Extracted entries
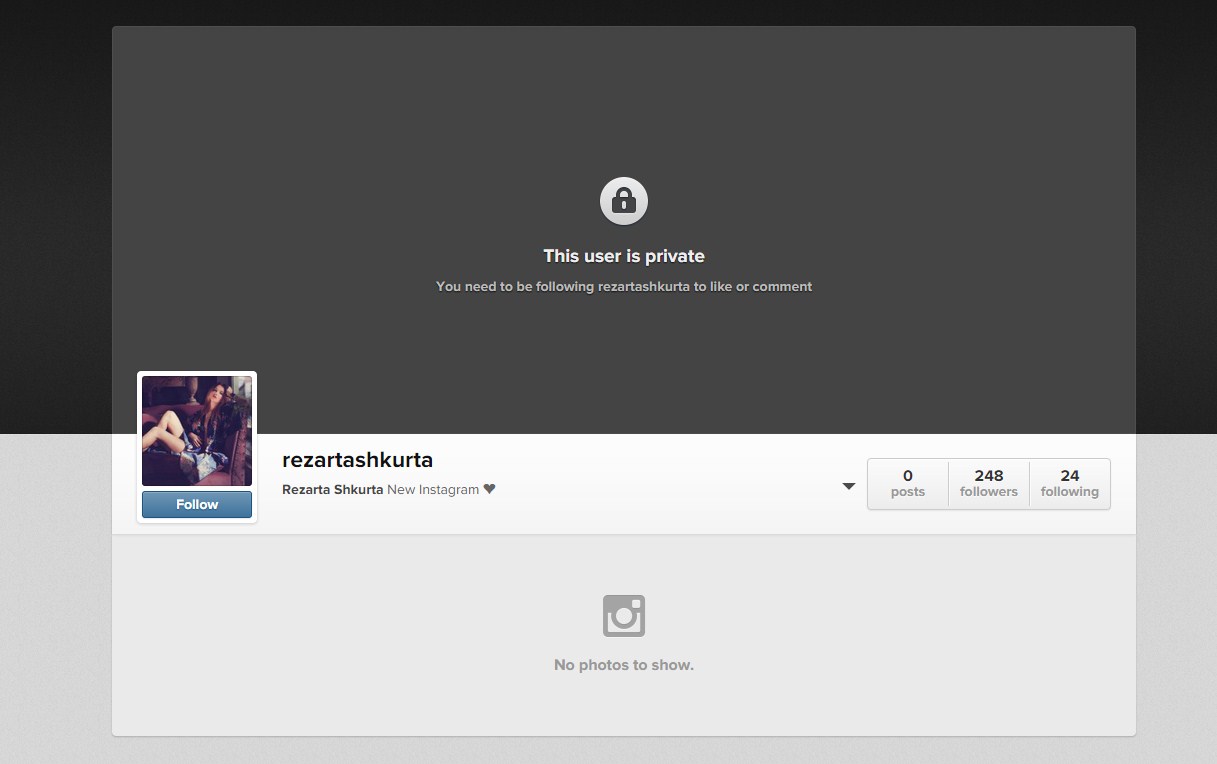This screenshot has width=1217, height=764.
Task: Open the 0 posts counter
Action: coord(907,484)
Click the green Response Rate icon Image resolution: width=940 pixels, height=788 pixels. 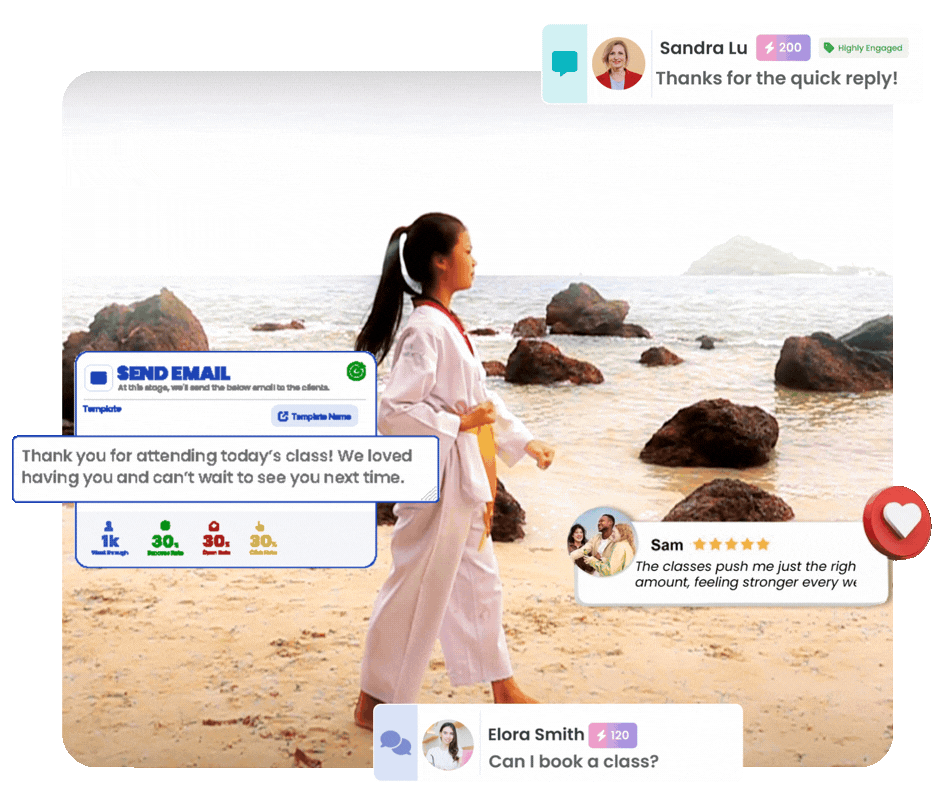click(163, 526)
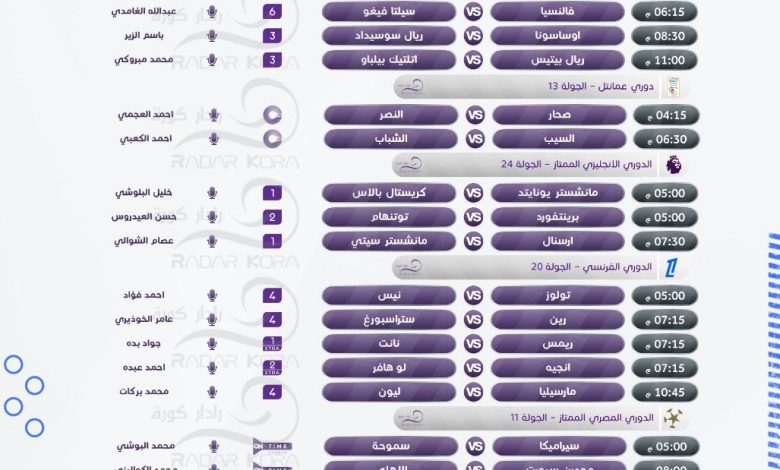
Task: Click the 10:45 time pill for مارسيليا match
Action: (665, 392)
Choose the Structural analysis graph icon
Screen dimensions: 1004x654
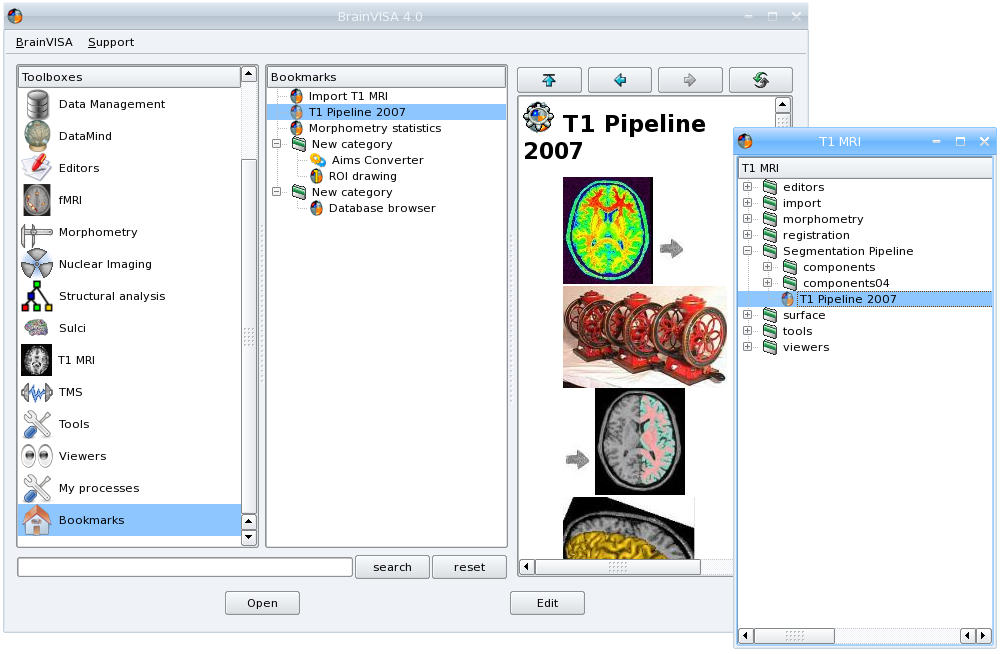(x=37, y=296)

Exercise instructions
Write out an exact copy of the lines beginning at the line that contains "Choose the Structural analysis graph icon" and ending at the last line of the listing. Exclude pictures.

Written reply
Choose the Structural analysis graph icon
Screen dimensions: 1004x654
(x=37, y=296)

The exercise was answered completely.